At the put in, I could already tell that the water levels were going to be real low on this trip. Last time I was at Snake River, it was early June and the water level was quite higher at that point. From the put in, a tangle of lily pads and river plants clogged the way to the clearing formed by the flow of the river. Once you get over by the bridge, there is a clear path to follow when heading up river. Though short cuts across the overgrowth will be tempting, you probably want to stick to the channel. Even doing this, there were parts in this mouth section of the river that the over growth left no clear channel to pass. Once you get a little further up river, this isn't as much of a problem.

Our first pit stop was at the walking bridge that is in the middle of nowhere as you go up stream. It's not too far after you pass under Rt 495. Des and I got out and walked over the bridge a few times. It's an odd place for such massive steel beams to be. There isn't much but a path leading into the woods from here. I've never made the walk to see where you end up, but looking at the map there doesn’t seem to be much of anything out there.

The water level was low enough for us to squeeze under the bridge today. This was the first time I had taken Des past the bridge, though I had paddled it when I paddle the Snake River from top to bottom at the end of last year. When you get past the bridge, it's more of the same river through a forest that much of the trip is. Just before you get to the wetlands at the beginning of the river where the forest turns to wetland grass and brush, there is a little pull out where someone had a camp site set up. It was abandoned, so Desmond and I explored around for a bit to stretch our legs before getting back in the kayak to head up stream to the start of the wetlands.

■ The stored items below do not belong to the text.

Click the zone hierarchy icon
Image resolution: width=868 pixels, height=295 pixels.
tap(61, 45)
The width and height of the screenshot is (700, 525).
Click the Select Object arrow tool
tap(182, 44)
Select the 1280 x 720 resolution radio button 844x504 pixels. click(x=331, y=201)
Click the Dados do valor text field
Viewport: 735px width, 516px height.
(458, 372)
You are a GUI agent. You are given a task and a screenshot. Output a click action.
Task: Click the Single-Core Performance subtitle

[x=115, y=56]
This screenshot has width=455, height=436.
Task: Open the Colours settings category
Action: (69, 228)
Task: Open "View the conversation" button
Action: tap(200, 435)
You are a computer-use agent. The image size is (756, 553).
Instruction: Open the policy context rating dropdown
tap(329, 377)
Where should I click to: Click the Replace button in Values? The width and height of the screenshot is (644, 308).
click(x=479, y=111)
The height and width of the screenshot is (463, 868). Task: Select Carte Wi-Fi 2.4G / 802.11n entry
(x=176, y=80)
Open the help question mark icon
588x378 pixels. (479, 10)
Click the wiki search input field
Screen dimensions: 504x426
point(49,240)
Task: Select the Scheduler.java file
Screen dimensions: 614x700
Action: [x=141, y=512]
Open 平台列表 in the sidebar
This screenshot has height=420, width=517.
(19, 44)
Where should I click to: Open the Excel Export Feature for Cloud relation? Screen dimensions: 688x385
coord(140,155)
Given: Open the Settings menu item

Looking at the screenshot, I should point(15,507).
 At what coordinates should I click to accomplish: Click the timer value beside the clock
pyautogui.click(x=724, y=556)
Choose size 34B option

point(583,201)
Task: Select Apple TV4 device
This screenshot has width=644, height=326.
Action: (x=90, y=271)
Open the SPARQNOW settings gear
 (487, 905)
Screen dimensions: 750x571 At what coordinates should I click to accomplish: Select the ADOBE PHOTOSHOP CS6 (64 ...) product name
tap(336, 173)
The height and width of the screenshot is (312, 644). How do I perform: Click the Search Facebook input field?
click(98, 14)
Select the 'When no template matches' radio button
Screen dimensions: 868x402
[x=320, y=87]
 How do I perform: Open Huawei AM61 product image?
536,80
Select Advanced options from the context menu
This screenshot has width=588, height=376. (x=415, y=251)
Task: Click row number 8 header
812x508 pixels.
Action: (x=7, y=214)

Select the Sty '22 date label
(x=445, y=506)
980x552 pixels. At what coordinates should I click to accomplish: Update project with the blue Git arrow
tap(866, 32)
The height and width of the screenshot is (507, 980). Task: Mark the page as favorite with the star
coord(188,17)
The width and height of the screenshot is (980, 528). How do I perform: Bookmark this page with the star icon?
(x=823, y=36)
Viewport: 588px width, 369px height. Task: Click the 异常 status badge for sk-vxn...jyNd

It was only a short paddle till we got to where the trees disappear and brush begins. At this point we turned around when I found a spot wide enough to do so. From here we took off back to the bridge. This area, as you will see in the video, is quite narrow. There are parts where it's nearly impossible to get your paddle in the water, or to get a full stroke in. In the 14 footer there were parts where we just ended up running into the brush. It was no big deal though, and we quickly paddled our way back to the bridge where Desmond jumped out again to walk about.

I squeezed under the bridge when he was playing around, and after a few minutes he jumped back in and we began our way back to the truck. Turtles were everywhere, as it should be this time of the year. With the cool air of the fall setting in the turtles were all laying on any they could to get warmed by the sun. With the water so low, you could easily see them swimming around in the channel, along with loads of fish from big too small.

Before we knew it we were back in the tangle of plants at the end of our trip. We followed the channel right over to the bridge where we got some speed and slid over the lily pads to the put in ramp. Des was pretty happy. He loves this river, and I really enjoy it too. I’d say it was a great trip for the first day of fall.